Une navette à hauts enjeux entre Kigali et Kinshasa
À peine son entretien avec Paul Kagame achevé, Olusegun Obasanjo s’est envolé vers la capitale congolaise. Reçu plus de deux heures par Félix Tshisekedi, l’ancien président nigérian a rappelé qu’il « explore toutes les marges possibles afin qu’aucun fusil ne réponde plus à un autre ». Sa déclaration, sobre mais volontaire, illustre l’urgence d’un désamorçage après des mois d’escalade militaire dans les provinces du Nord-Kivu et du Sud-Kivu. L’homme d’État, rompu aux négociations les plus fractales – du delta du Niger aux Balkans africains –, sait que l’ultime ligne droite avant la paraphe à Washington sera déterminante pour crédibiliser la convergence entre la Communauté d’Afrique de l’Est et la SADC.

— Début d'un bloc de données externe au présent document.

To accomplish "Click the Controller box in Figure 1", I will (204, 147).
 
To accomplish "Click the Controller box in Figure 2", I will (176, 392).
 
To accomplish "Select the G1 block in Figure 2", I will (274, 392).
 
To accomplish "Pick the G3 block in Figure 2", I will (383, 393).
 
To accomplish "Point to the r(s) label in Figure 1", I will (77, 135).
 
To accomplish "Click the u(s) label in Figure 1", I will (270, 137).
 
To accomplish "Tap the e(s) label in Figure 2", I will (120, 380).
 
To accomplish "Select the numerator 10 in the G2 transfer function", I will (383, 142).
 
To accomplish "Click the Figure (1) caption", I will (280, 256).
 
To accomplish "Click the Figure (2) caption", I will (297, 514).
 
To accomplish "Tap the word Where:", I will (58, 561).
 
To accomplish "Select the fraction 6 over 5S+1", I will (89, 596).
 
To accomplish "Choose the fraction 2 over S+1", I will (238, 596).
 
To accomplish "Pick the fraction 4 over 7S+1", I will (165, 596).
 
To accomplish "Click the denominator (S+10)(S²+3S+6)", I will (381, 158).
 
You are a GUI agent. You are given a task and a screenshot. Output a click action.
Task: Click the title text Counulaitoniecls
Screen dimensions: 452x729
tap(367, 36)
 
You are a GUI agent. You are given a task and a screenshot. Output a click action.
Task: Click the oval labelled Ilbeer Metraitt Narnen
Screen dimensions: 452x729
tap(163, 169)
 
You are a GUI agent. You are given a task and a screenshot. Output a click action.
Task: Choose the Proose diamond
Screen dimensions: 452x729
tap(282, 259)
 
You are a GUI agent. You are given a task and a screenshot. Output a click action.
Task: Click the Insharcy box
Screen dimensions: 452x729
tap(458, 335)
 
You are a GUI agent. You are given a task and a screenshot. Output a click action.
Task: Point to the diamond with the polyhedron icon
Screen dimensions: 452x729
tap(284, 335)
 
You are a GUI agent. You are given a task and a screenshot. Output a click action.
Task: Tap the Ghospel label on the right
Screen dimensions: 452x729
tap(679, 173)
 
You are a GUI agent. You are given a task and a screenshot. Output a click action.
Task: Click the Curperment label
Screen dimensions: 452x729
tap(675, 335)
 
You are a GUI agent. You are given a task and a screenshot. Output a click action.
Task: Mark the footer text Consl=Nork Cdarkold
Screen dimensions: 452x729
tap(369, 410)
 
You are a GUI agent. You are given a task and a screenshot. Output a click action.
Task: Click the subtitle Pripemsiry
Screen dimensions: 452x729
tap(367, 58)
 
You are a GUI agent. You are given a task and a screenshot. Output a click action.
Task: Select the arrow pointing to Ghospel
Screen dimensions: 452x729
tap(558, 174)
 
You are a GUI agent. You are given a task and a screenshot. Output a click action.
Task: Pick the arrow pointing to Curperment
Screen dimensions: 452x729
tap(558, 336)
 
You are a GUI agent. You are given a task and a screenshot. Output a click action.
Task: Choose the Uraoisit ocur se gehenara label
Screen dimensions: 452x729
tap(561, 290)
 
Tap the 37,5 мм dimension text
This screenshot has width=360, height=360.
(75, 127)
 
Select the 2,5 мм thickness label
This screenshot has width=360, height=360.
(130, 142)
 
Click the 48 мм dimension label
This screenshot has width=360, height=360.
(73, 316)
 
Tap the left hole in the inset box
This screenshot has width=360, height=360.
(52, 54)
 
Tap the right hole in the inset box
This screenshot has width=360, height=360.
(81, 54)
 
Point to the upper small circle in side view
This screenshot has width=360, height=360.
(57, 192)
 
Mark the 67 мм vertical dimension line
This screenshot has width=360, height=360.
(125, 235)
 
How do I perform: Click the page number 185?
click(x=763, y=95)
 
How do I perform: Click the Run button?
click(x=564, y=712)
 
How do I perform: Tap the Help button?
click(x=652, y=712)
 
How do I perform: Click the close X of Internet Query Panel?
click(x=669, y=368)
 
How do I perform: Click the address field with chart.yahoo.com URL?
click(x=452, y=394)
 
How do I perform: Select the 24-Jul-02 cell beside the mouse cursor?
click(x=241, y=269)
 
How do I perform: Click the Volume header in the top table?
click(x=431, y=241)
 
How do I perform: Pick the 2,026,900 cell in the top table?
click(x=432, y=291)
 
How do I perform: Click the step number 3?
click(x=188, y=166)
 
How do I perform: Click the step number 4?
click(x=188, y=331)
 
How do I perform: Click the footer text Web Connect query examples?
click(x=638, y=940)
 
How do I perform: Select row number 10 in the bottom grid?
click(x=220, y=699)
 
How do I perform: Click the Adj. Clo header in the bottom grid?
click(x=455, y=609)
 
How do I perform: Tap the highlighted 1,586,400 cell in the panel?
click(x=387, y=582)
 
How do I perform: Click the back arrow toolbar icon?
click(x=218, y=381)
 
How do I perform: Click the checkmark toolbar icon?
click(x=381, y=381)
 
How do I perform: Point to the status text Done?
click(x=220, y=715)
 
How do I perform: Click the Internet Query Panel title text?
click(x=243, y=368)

Le dispositif EAC-SADC : cinq anciens chefs d’État, une partition commune
Désignés au sommet conjoint de mars, Uhuru Kenyatta, Kgalema Motlanthe, Catherine Samba-Panza, Sahle-Work Zewde et Olusegun Obasanjo forment un quintette diplomatique rarement observé sur le continent. Chacun apporte une sensibilité géographique et politique particulière : l’expérience kenyane des cycles électoraux disputés, la compréhension sud-africaine de la gestion post-apartheid des armes légères, l’expertise centrafricaine en matière de désarmement communautaire et, enfin, la dimension panafricaine de l’actuelle présidente éthiopienne. Obasanjo, aîné du groupe, a hérité du rôle de chef d’orchestre, en partie grâce à son aura auprès des chancelleries occidentales et de sa proximité avec les cercles militaires nigérians rompus aux opérations de maintien de la paix. Cette configuration, soutenue logistiquement par l’Union africaine, nourrit l’espoir d’une médiation qui ne soit ni imposée ni folklorique.

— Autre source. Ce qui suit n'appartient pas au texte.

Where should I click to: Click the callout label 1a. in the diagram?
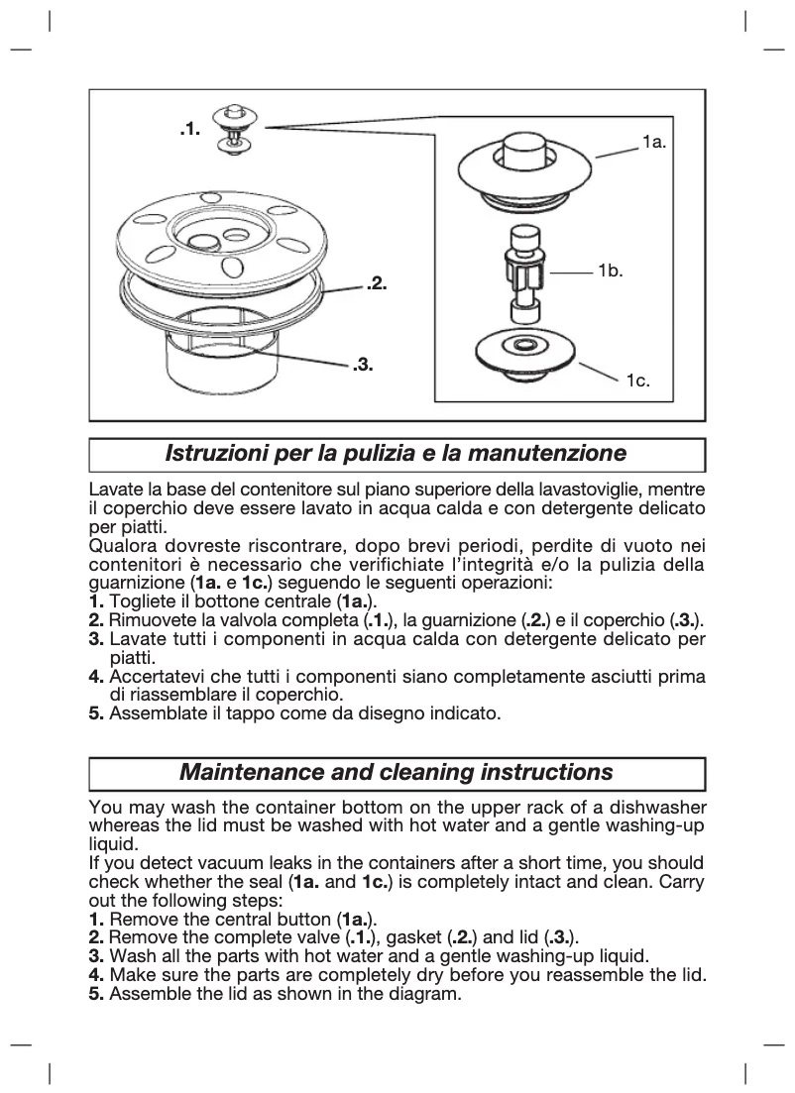653,143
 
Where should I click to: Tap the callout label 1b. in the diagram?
610,270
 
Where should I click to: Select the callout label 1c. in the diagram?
637,381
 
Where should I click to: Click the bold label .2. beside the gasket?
376,284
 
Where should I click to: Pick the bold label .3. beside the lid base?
363,366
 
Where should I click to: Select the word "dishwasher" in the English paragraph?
660,809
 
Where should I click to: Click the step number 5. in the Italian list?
96,712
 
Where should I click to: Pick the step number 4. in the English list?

Washington et Doha à la manœuvre : complémentarité ou concurrence ?
Les capitales occidentales n’ont pas déserté la scène. Allison Hooker, haute responsable du département d’État, a supervisé la rédaction d’un avant-projet d’accord désormais paraphé par les équipes techniques rwandaise et congolaise. Dans le même couloir diplomatique, Doha a joué le facilitateur discret, veillant, selon un diplomate qatari, « à éviter les chevauchements qui fragiliseraient la signature ». Les États-Unis insistent sur une temporalité courte : la cérémonie prévue le 27 juin réunira le secrétaire d’État Marco Rubio, souhaitant capitaliser sur l’actuelle fenêtre d’opportunité sécuritaire. L’alignement public des incitations américaines et moyen-orientales offre un contre-poids financier et symbolique aux réticences terroristes, mais rappelle aussi combien la paix dans les Grands Lacs reste dépendante des agendas extérieurs.
La diplomatie confessionnelle s’invite au chevet de l’Est congolais
La Conférence épiscopale nationale du Congo et l’Église du Christ au Congo n’entendent plus regarder passer les avions de la négociation. Le 21 juin, leurs représentants ont remis au chef de l’État un rapport nourri de trois mois de consultations, à Bukavu comme à Bruxelles. Ils plaident pour un désarmement progressif, adossé à des mécanismes de justice transitionnelle et à la redynamisation de l’autorité civile. Dans les couloirs du Palais de la Nation, un conseiller admet que « le président écoute, conscient que la crédibilité d’un accord régional dépendra aussi de son accueil par les communautés paroissiales et les chefferies locales ». Cette articulation entre verticalité étatique et horizontalité religieuse pourrait combler le vide institutionnel qui a longtemps servi de terreau au M23 et à sa constellation d’alliés.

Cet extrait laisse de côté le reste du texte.